Duplicate the passage on the Gibbs sampler word for word, starting at "- Given that dates" and ending at "(2008) for details.".

■ TEXT SHOWN:
◇ ◇ ◇
After all dates are initialized, the main Gibbs sampler is performed for a specified maximum number of samples, which will stop automatically if convergence in distribution has been achieved.
- Given that dates have already been initialized via Gibbs subroutines, the need to discard initial samples due to burn-in is obviated (or reduced).
- Convergence is determined using consistent batch means (CBM), which divides the samples into batches. For all events (i.e., variates), the Monte Carlo standard errors (MCSE) of their batch means are computed. If the mean MCSE falls below a specified criterion (by default 0.5, to determine the date of an event +/- 1 year), the main Gibbs sampler will stop. See Jones et al. (2006) and Flegal, Haran, and Jones (2008) for details.
- Given that this is the mean MCSE of all events, certain events will have higher or lower MCSE, and so each event’s MCSE should be reported.

There are two functions in eratosthenes for estimating dates:

gibbs_ad() is the primary function, which will yield samples for dates of deposition, production, and any absolute constraints themselves (that is, the density of that extrinsic date as impacted by all other events in the joint distribution).
◇ ◇ ◇
■ RAW DATA:
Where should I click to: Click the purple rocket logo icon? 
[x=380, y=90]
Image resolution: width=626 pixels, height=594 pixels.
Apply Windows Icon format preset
◇ ◇ ◇
■ ANSWER TO THIS EXERCISE:
- Given that dates have already been initialized via Gibbs subroutines, the need to discard initial samples due to burn-in is obviated (or reduced).
- Convergence is determined using consistent batch means (CBM), which divides the samples into batches. For all events (i.e., variates), the Monte Carlo standard errors (MCSE) of their batch means are computed. If the mean MCSE falls below a specified criterion (by default 0.5, to determine the date of an event +/- 1 year), the main Gibbs sampler will stop. See Jones et al. (2006) and Flegal, Haran, and Jones (2008) for details.